Nigeriana abortisce in centro accoglienza e nasconde feto

Una nigeriana di 20 anni, ospite di un centro d'accoglienza di Cagliari, ha abortito e, poi, ha nascosto il feto sotto il letto della sua stanza

Una donna, ospite di un centro d'accoglienza di Cagliari, ha abortito e, poi, ha nascosto il feto dentro una busta di plastica messa sotto il letto della sua stanza. Si tratta di una nigeriana di 20 anni, incinta da almeno 6 mesi, che ha partorito prematuramente mentre si trovava in camera con altre sue connazionali.

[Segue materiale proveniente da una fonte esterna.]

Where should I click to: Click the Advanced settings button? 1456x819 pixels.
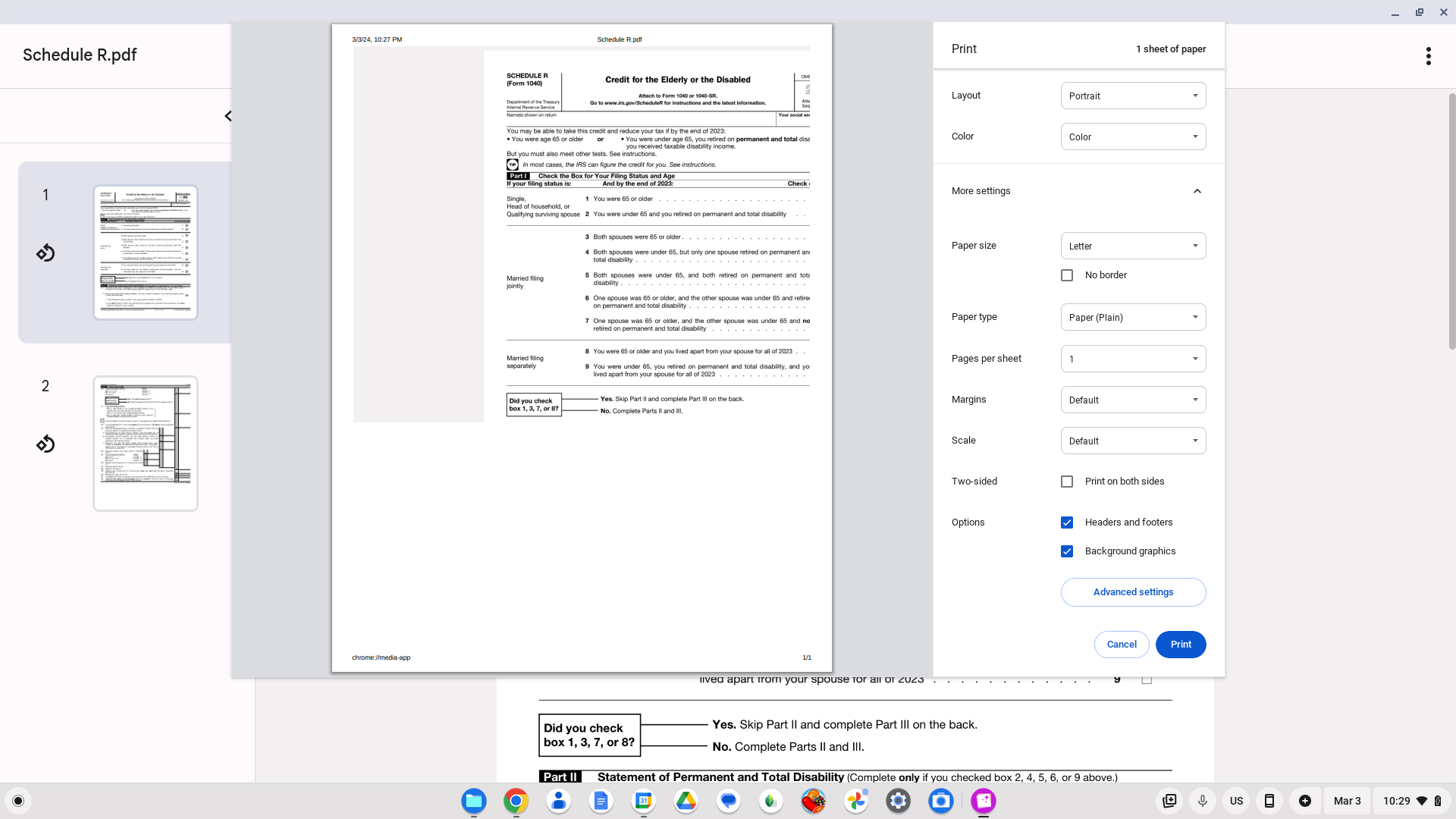[x=1133, y=592]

Gli agenti della Squadra mobile di Cagliari stanno lavorando sull'accaduto e non è ancora chiaro se si sia trattato di un aborto spontaneo oppure se sia stata aiutata dalle amiche a perdere il bambino. La giovane, dopo aver iniziato a perdere sangue, ha chiesto aiuto ai responsabili del centro d'accoglienza che hanno chiamato il 118. Una volya in ospedale, i medici hanno così scoperto che la donna aveva abortito. La ragazza e il personale medico sono tornati nella struttura e insieme ai responsabili del centro hanno cercato il feto ma, una volta trovato, hanno avuto l'amara scoperta: il piccolo era morto. Il feto è stato trasferito al Policlinico di Monserrato (Cagliari) dove sarà eseguita, come prevede Sardinia Post che riporta la notizia, l’autopsia per scoprire se il bimbo è nato già morto.